The Republicans were so worked up, they put an initiative on the ballot now known as the notorious Proposition 187. The initiative was officially called SOS for “save our state,” and the opening words of it read:
The People of California find and declare as follows: That they have suffered and are suffering economic hardship caused by the presence of illegal immigrants in this state. That they have suffered and are suffering personal injury and damage caused by the criminal conduct of illegal immigrants in this state. That they have a right to the protection of their government from any person or persons entering this country unlawfully.

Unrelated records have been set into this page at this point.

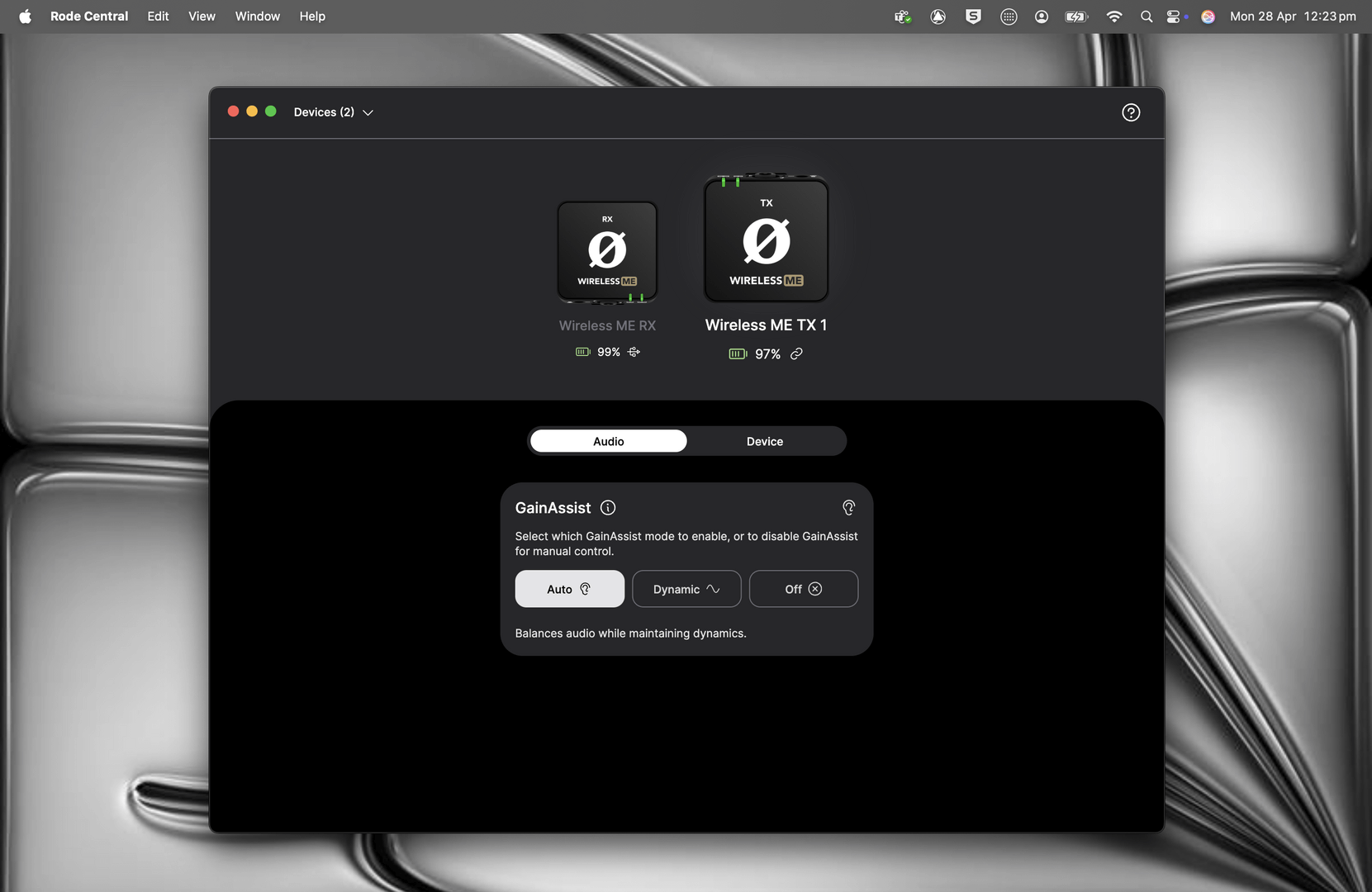Click the Wireless ME TX 1 label
This screenshot has height=892, width=1372.
click(x=766, y=325)
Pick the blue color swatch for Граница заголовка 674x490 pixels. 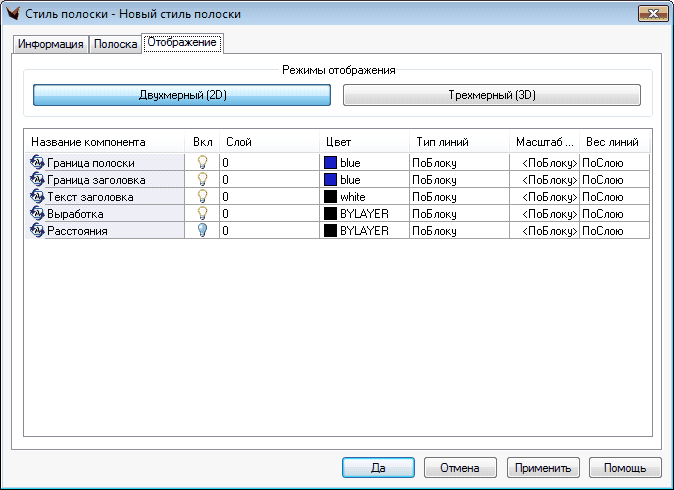[330, 179]
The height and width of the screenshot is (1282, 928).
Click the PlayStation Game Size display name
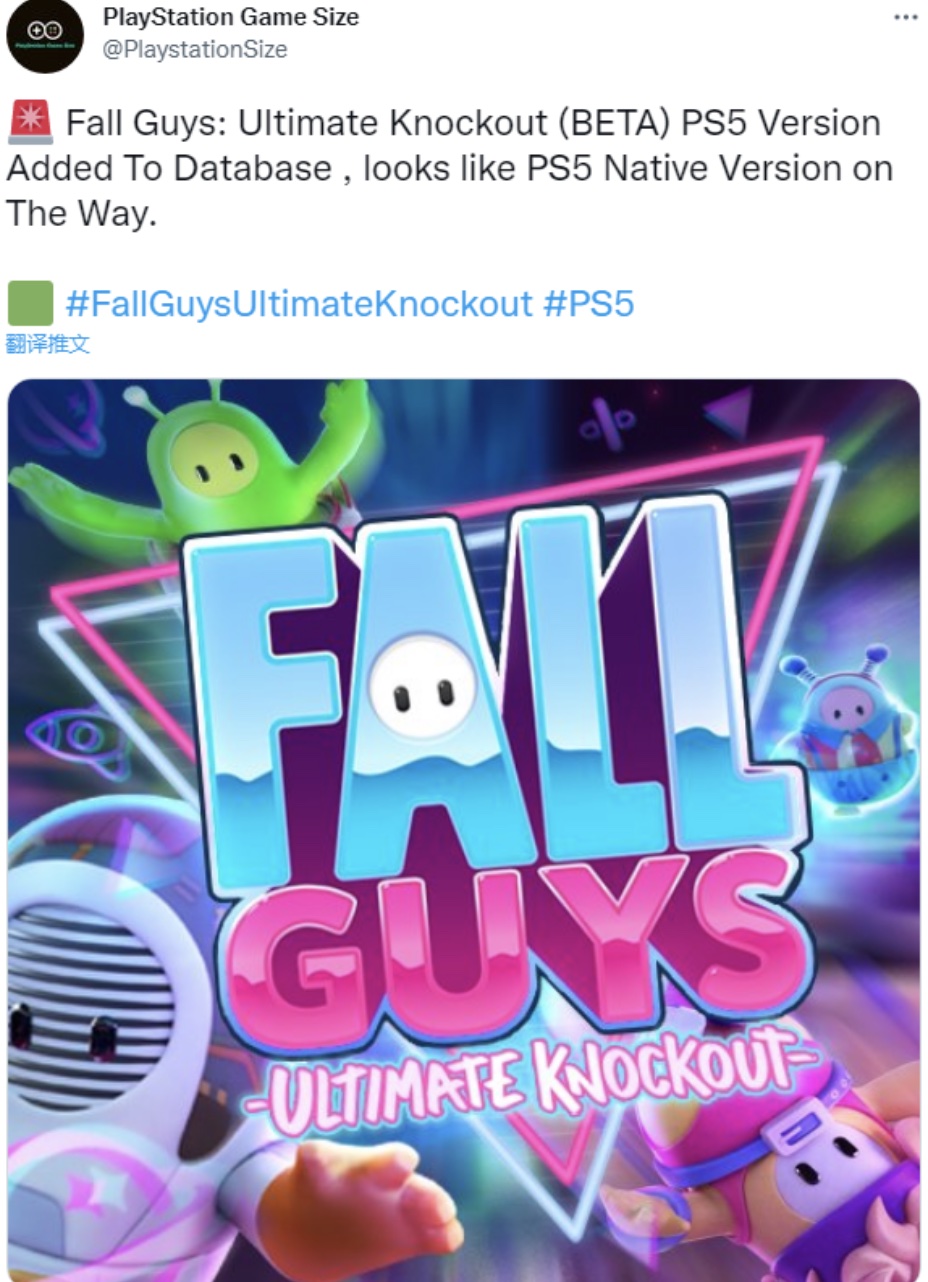231,17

The initiative was draconian, even requiring police to verify citizenship of anyone they detain and forcing school districts to verify citizenship of all students and their families. Pete Wilson ran an ad supporting it that has become one of the most famous political ads in history, in which an ominous voiceover intoned: “They keep coming: 2 million illegal immigrants in California,” over grainy black and white footage of figures scurrying across the screen like insects exposed to the light.
Prop 187 won overwhelmingly with 59 percent of the vote. And Pete Wilson won re-election handily, as did Senator Dianne Feinstein who had run on a promise to crack down on immigration when she got back to Washington. It seemed to be a rousing success.
But while Republicans were high-fiving each other over their great victory, the court issued an immediate stay of the proposition and the Latino community in California began to protest and organize. And they also began, in great numbers, to vote Democratic. The fallout from Prop 187 and a few subsequent anti-immigrant proposals decimated the Republican Party in California. In 1994 the GOP held 26 of 52 (50 percent) U.S. House seats in the California delegation. Today they hold just 15 of 53 (28 percent). The Republican nominee has not won California in the last 6 presidential elections.
According to research by Latino Decisions this is why:
Prop 187 and the Pete Wilson years had two effects that shifted the state dramatically to the Democrats. First, the number of Latino voters grew quickly in response to perceived attacks on the Latino community. In comparison to other states that did not experience the same anti-immigrant environment such as Texas or New York, the research clearly demonstrates that Latino voter registration in California increased must faster than anticipated by population growth alone. Second, during the mid-1990s extensive research documents a increase in Latino votes for the Democratic party in California that was sustained throughout the 2000s. Not only did more Latinos start voting, they started voting heavily against the Republican Party.